Just showing a snapshot of a dead moth in its true coloration seemed rather ordinary; just documenting its natural form and color seemed like a waste of time as anyone can just look up a picture of a Sphynx Moth in any field guide.  My interest here was in showing the essence of this large moth, in the finest detail possible.  Somehow I think the structure and function of this moth is far more evident stripped to its barest essentials.  Anyway, I hope you enjoy my expose’ of this particular moth.


Equipment: Nikon D810; Nikkor 105mm F2.8 Macro lens; Cam Ranger;  Nikon SB 800 and SB 910 Speedlights; Oben Tripod.

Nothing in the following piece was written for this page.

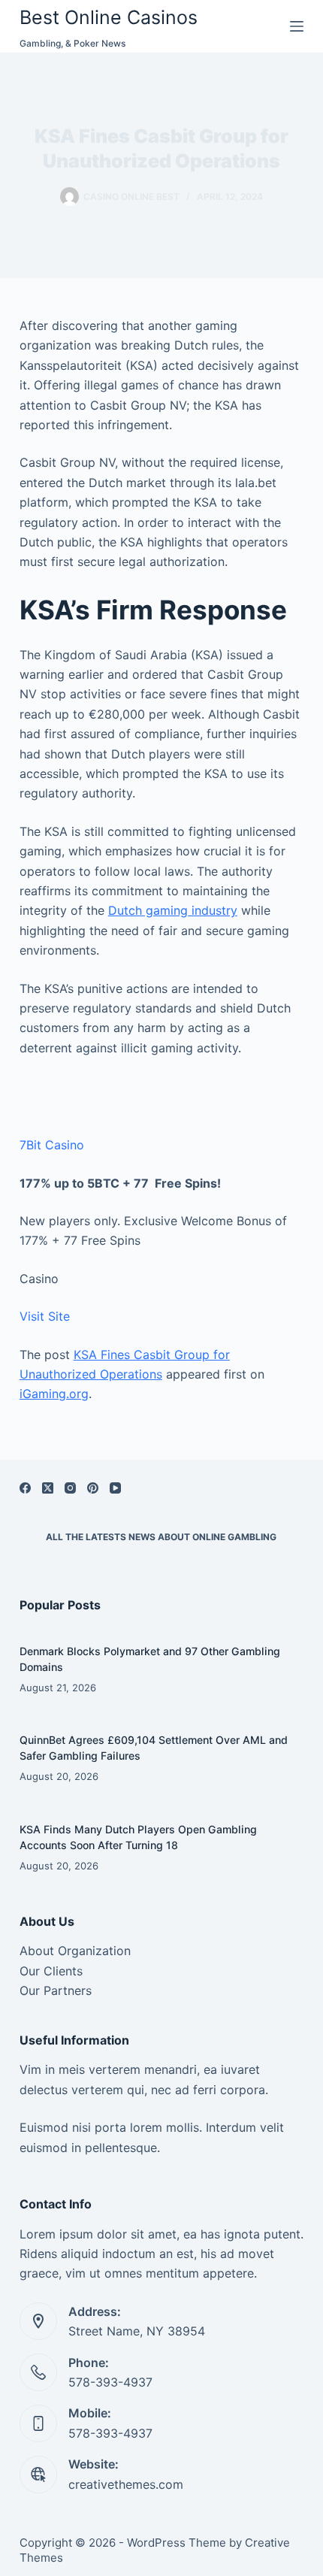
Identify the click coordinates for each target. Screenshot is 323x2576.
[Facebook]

PROCESS:  For those of you who might be interested in how I shot this specimen, I first mounted the moth to a black surface.  I used a 105mm f2.8 macro lens and a Cam Ranger synched to my Nikon D810 camera.  I then took upwards of 10 separate images at different focal lengths (a process called Focal Stacking) in order to keep the entirety of the moth in sharp focal detail, front to back or top to bottom.  The images were then merged in Photoshop to produce a single image in full focal detail from front to back.  The final images were then converted to B&W using Nik Software’s Silver Efex Pro.